Ultrafast Detection of Small Molecules Using a U-Shaped Transmission Terminal and Straight Plasmonic Sensing Region Fiber Probe Biokinetic Platform: A Case Study of Label-Free Hcy Detection via Indirect Competitive Immunoassay

Immunoassays face significant challenges, including the precise measurement of small molecules, rapid testing, and background interference. This study constructs a biokinetic sensing platform using a late-model plasmonic fiber probe that incorporates an indirect competitive immunoassay system on its surface for the rapid detection of target small molecules. Our plasmonic fiber probe transforms the conventional online transmission-type fiber surface plasmon resonance (SPR) into a probing structure with a U-shaped fiber termination, preserving the high performance of a straight fiber SPR sensing region and enabling direct sample detection via an insertable probe. Taking the detection of homocysteine (Hcy), a key indicator of cardiovascular diseases, as an example, our fiber probe has achieved rapid immunoassay for small molecules within 10 s while eliminating background interference by measuring target molecular binding rates.
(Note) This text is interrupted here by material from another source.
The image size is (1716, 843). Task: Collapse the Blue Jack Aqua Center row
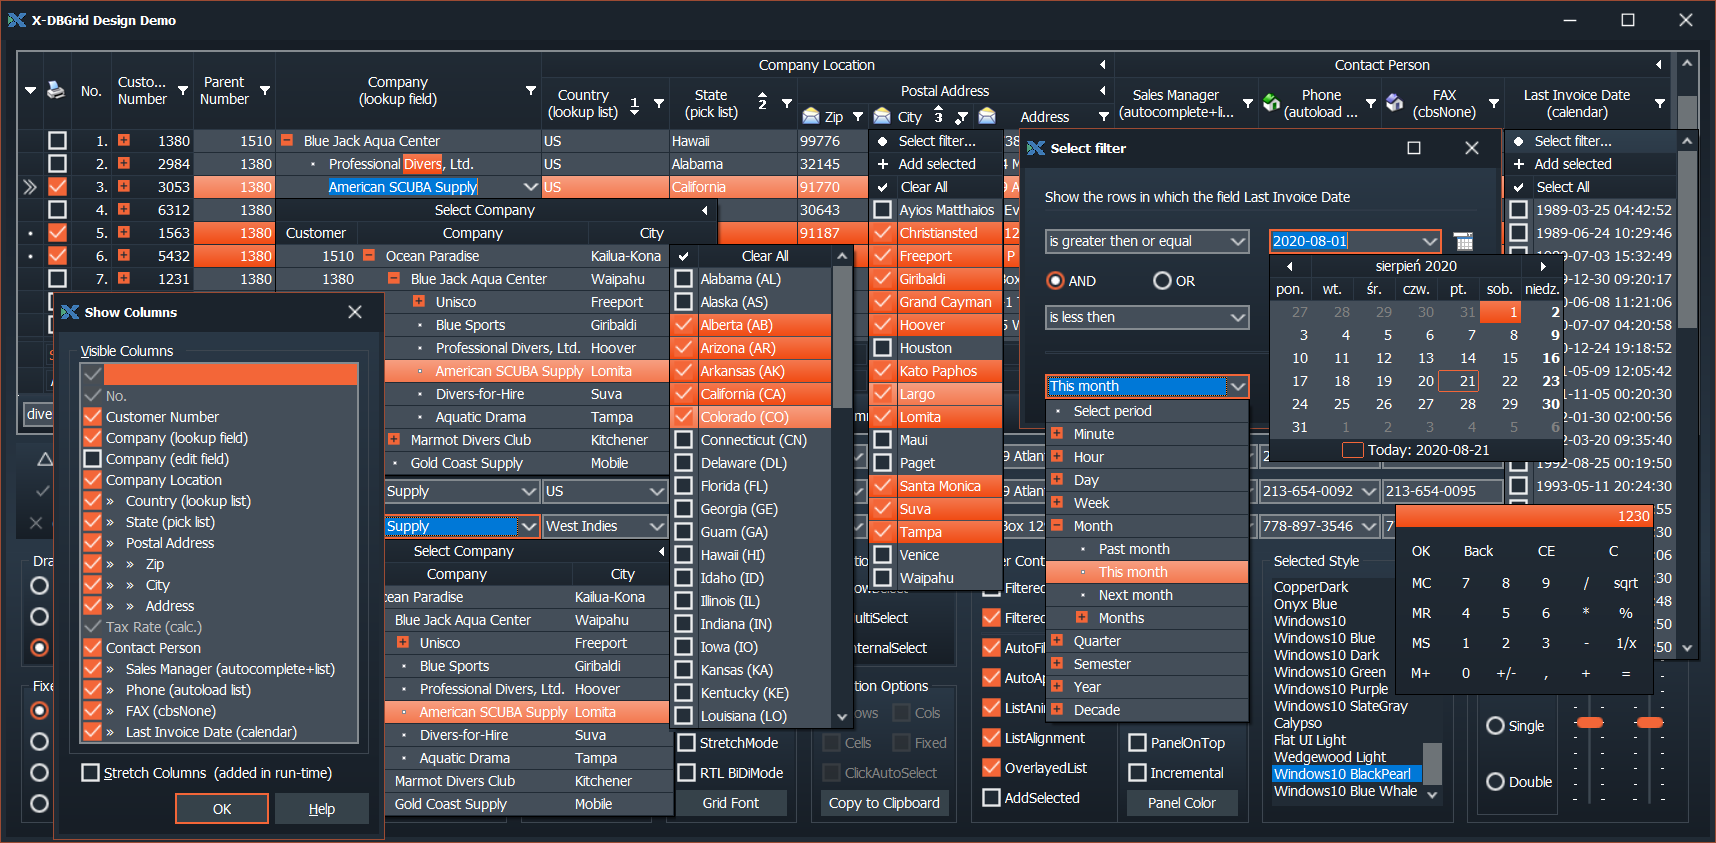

The probe sensitively identifies concentration gradients based on binding rates, even in serum, demonstrating high selectivity. The Hcy detection range is 0 to 100 μM, covering low to high abnormal concentrations typically observed in humans, with a detection limit of 2.23 nM. This fiber-optic kinetic method provides rapid, accurate Hcy testing; and multichannel networked potential for various small molecules, macromolecules, and genes detection.